### SOURCE DATA
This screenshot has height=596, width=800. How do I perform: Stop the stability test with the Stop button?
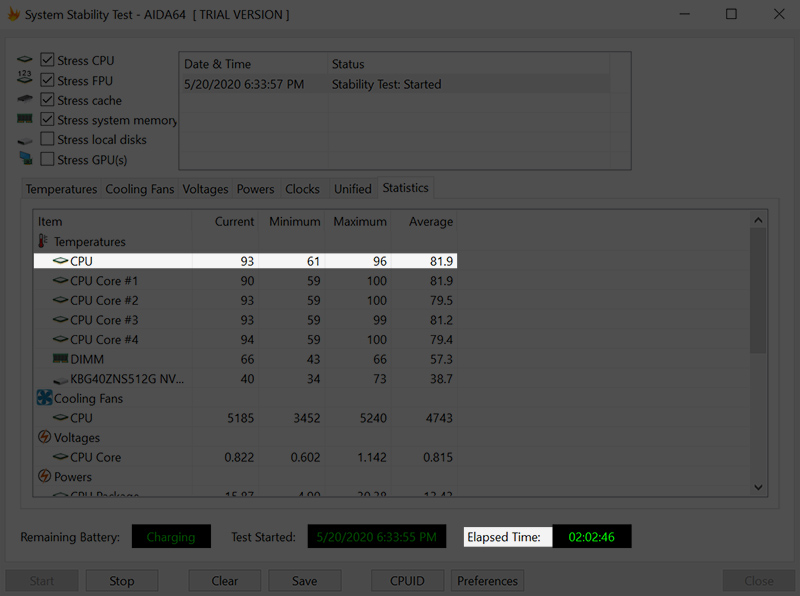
==
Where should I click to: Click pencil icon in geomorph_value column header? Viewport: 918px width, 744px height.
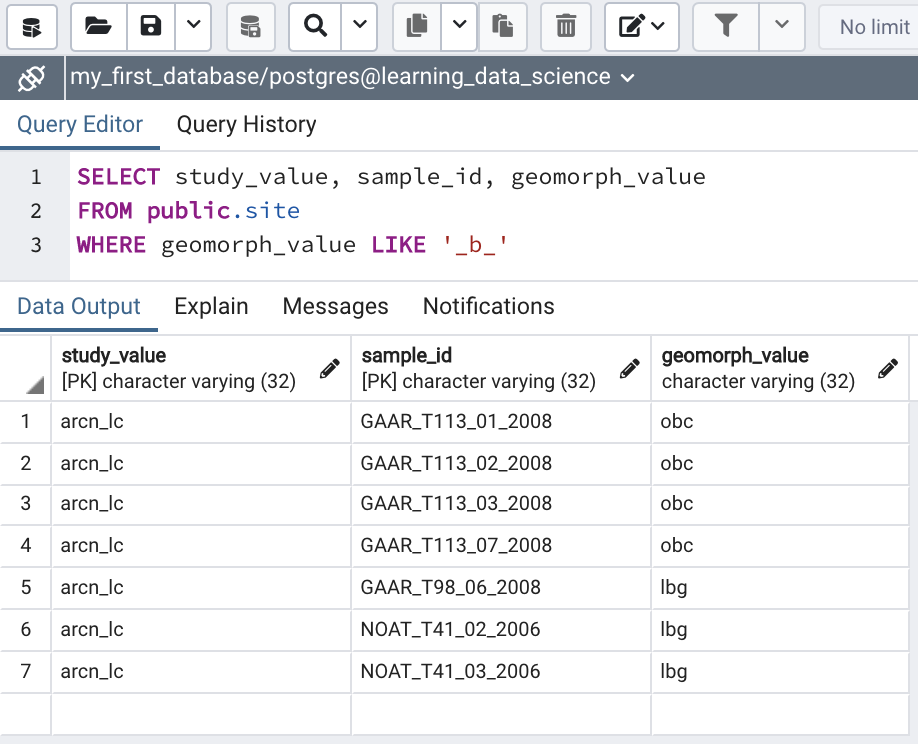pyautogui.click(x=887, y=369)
--
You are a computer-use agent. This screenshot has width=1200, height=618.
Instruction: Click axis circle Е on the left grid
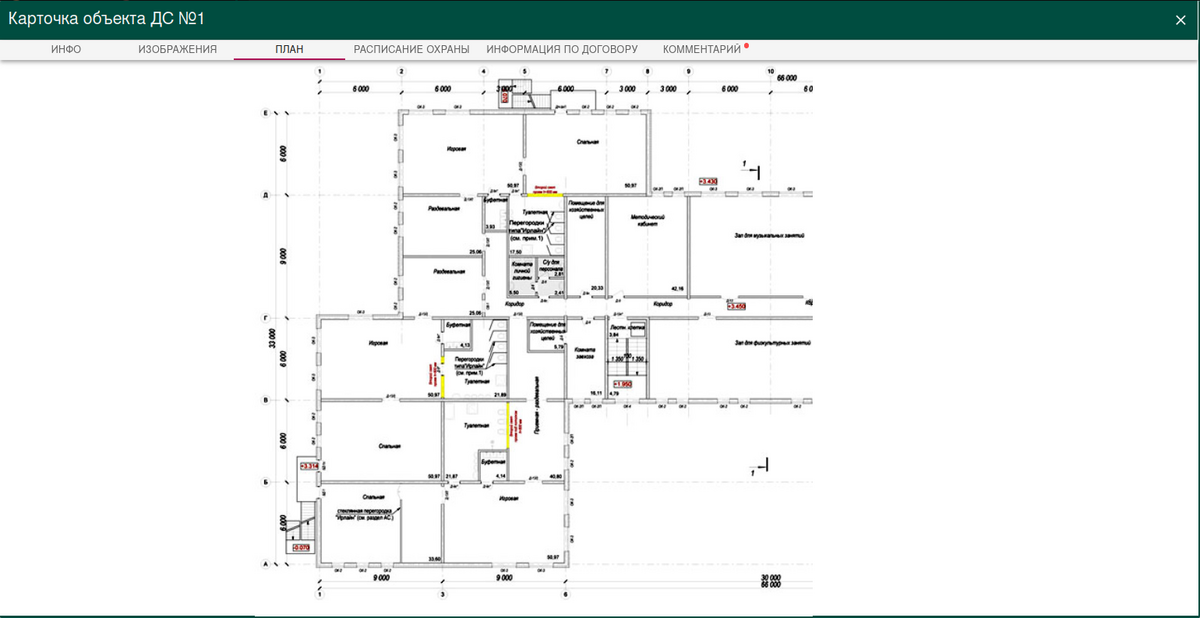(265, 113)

### DIRECTION
Please write out the records again, starting at the line that contains "Where should I" and ending after the line that contains "pyautogui.click(x=887, y=369)", replacing "pencil icon" with "edit icon" and leaving the pictures out. Keep everything else the same.

### ANSWER TO THIS EXERCISE
Where should I click to: Click edit icon in geomorph_value column header? Viewport: 918px width, 744px height.
pyautogui.click(x=887, y=369)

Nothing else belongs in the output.